One note that might be interesting to backgammon aficionados, unless you are one of the top players in your country, Eskgammon is likely to improve your normal backgammon game. I’ll explain further once I get around to write a series of Eskgammon articles some day (think Walter Trice’s Boot Camp on GammonVillage ages ago). Several people have said their normal game now is much stronger and I concur, from personal experience. ELO doesn’t tell much but it gives an indication. If bots earlier gave me a 1850 ELO rating it’s more like 1950 these days. Sure, when I was playing daily my rating was going up and down between 1750-1950 but the 1950 required hard work, learning doubling markets and card counting, sorry, I mean head math.

But on with the normal story, time to shorten things a bit.

A few years later I returned to a Cyprus Open organized by Cengiz. One of the purposes of that visit was to show Eskgammon to some of the good players (some of the top German players were there at least). Common story, great players show interest, they are intelligent enough to get it fast enough, but why mess with a winning concept you’ve spent years perfecting…

Thing is, a casual player might play a few games and get hooked fast simply because he or she is having fun. A top player probably needs 5-10 games before he sees some of the situations that make Eskgammon so intriguing. Once your brain gets into the “what the hell just happened” it’s all downhill from there. Just when you managed to figure that one out, you hit the next “this wasn’t supposed to happen”. At some point it then sinks in, this really is different.

Later we organized some tournaments in Finland and in Estonia. The first two tournaments we also run some normal backgammon as people wanted to play it… later on, people usually didn’t care. Eskgammon is just way more fun. Especially in Swing tournaments or money games. Normal elimination tournaments have people waiting anyway far too much either for the next game or because they lost. The Swing just becomes the better choice after a while, for everyone.

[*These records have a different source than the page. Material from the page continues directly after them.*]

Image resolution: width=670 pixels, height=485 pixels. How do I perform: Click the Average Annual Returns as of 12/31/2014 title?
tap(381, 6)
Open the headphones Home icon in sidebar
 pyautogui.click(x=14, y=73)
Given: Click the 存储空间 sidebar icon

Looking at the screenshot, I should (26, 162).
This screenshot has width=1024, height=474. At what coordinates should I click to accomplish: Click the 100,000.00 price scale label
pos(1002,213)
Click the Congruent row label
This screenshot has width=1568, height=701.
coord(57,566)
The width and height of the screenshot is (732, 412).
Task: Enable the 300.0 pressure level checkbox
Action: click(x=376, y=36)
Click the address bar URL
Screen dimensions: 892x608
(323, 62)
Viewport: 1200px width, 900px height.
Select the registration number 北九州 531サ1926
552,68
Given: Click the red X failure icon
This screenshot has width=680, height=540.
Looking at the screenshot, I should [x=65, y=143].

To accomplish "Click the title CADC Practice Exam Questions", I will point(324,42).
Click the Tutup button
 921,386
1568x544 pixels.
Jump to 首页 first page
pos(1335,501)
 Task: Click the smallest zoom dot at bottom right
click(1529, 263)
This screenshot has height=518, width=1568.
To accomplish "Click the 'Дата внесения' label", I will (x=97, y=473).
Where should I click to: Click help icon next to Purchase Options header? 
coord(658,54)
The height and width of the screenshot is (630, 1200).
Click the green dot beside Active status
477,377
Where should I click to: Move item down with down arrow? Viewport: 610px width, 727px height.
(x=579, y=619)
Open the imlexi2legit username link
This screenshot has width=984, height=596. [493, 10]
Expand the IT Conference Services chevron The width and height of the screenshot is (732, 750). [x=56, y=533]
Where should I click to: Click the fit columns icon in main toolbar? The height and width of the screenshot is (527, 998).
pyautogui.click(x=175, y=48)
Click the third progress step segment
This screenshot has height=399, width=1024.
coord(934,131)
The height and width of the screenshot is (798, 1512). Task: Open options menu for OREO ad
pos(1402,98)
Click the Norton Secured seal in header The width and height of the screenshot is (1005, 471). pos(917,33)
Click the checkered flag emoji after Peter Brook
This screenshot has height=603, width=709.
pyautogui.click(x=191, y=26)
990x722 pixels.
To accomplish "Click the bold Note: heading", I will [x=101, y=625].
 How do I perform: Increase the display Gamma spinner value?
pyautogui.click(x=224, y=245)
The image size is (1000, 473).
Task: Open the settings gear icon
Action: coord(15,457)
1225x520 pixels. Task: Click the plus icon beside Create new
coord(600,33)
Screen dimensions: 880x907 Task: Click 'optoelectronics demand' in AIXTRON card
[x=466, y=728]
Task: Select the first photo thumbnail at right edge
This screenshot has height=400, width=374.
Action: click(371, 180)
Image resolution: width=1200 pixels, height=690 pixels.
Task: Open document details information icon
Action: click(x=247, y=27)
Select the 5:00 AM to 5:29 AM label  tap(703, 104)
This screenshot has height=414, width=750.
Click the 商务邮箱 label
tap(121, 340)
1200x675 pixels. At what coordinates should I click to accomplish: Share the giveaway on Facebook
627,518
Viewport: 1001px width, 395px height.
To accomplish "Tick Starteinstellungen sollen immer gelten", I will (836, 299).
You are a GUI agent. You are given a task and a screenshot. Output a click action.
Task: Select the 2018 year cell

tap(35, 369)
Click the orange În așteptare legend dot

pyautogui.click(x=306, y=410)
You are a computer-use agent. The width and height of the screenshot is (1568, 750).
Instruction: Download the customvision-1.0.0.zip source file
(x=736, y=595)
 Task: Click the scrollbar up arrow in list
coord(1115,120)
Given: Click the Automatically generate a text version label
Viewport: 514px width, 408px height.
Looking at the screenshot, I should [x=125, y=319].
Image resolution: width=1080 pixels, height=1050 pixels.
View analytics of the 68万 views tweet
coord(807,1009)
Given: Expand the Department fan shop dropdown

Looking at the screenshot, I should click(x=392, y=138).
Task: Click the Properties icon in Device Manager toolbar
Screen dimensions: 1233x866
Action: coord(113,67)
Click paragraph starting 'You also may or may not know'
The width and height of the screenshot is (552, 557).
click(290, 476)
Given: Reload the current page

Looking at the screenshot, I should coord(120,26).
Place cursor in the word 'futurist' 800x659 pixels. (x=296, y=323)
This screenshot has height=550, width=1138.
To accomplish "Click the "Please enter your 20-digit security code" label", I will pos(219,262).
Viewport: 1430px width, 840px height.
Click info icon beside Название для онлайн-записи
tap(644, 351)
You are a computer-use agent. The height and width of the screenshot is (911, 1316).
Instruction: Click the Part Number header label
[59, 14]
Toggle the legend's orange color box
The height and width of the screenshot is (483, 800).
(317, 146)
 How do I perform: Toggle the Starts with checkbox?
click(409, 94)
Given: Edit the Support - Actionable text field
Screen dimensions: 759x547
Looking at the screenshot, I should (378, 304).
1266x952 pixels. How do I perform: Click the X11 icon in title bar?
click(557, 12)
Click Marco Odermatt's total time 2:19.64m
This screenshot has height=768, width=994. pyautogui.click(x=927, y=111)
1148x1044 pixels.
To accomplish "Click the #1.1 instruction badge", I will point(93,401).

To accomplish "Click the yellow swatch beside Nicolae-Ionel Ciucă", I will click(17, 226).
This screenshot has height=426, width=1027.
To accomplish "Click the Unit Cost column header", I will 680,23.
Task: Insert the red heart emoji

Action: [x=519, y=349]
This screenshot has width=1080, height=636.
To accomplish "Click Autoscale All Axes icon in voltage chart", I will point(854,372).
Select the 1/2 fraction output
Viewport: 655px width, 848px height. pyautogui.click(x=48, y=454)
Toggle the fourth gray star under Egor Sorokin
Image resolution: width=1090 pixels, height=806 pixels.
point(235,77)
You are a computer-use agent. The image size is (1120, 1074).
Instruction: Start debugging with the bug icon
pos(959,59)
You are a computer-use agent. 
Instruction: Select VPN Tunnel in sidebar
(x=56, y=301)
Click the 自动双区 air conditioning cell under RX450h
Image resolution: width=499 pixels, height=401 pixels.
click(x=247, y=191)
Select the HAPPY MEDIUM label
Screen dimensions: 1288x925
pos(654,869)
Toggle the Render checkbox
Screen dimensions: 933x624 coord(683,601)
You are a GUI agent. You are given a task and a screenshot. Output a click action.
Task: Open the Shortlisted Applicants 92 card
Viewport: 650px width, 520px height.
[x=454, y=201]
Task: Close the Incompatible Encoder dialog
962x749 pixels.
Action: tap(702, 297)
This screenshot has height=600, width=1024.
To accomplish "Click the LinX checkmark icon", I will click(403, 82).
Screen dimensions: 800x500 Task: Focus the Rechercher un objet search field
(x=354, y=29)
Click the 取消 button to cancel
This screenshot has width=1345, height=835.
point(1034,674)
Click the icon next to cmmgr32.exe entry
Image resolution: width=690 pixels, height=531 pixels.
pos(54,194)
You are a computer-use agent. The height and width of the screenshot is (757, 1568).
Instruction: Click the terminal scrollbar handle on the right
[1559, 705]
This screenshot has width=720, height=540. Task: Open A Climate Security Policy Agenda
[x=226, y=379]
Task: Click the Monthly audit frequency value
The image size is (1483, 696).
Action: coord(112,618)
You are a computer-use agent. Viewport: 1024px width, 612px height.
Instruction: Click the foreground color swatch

In 2014/2015 I convinced Piranha (PiranhaZone) to make a few changes to his online software so that you could play Eskgammon online. Oh man, not having to wait for another live meeting for another match. Thank you Piranha! Although the site looks a bit dated by now it still works better than many of the online backgammon alternatives. Of course you can play backgammon there as well. Unfortunately he has implemented but not put Eskgammon money games online so you might see some weird 25 point matches going on basically just simulating money play. The only thing I need now is more time to play. Well, I wouldn’t mind more opponents either.

2016 was a pretty tough and busy year so not much happened (as far as additional promoting is concerned). Now, in 2017, we intend to do some pushing and perhaps spread the gospel further. It IS about time. Backgammon needs a restart and Eskgammon is the best way to achieve that.